Enquanto se discutia a conveniência geopolítica de a Ucrânia integrar a Otan, a questão era tratada de forma pragmática, com abertura para divergências e a possibilidade de matizes. Mas, depois que Putin decidiu recorrer às armas para iniciar uma guerra de agressão contra um país soberano, provocando a morte de civis inocentes, a invasão passou a ser vista como uma violação moral. E isso faz toda a diferença.

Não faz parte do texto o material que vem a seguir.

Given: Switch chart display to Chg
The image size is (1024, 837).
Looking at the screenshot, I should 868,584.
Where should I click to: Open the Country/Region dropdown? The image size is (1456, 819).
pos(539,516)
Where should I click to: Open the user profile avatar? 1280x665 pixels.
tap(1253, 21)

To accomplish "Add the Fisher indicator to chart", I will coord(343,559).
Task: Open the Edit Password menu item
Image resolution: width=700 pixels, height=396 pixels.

A grande vantagem de colocar questões sob o enquadramento moral é que fazê-lo catalisa as reações. Pessoas (e países) têm opiniões sobre tudo. Especialmente em tempos de redes sociais, é fácil fazer que as externem. Um pouco mais difícil é fazer com que tomem atitudes concretas para promover suas preferências. Mas, para fazer com que incorram em custos pessoais para impor sua visão, aí é preciso que o problema seja descrito em termos morais. Eu aceito algum ônus para punir um assassino ou um estuprador, mas não para castigar alguém que violou uma norma sem conteúdo moral, uma regra de etiqueta, por exemplo.
E a grande desvantagem de colocar questões sob o enquadramento moral é que, ao fazê-lo, abrimos as portas para a desmedida e até o fanatismo. A moral é essencialista e não trabalha bem com nuances. Se foi a Rússia que agrediu injustificadamente a Ucrânia, então torna-se legítimo punir russos, pouco importando se têm ou não agência na guerra, se apoiam Putin ou se opõem a ele. O paradoxo chega fácil: em nome de combater uma violação moral, incorremos num punhado de outras.
Quando até o estrogonofe é cancelado, fica claro que há algo de irracional no ar.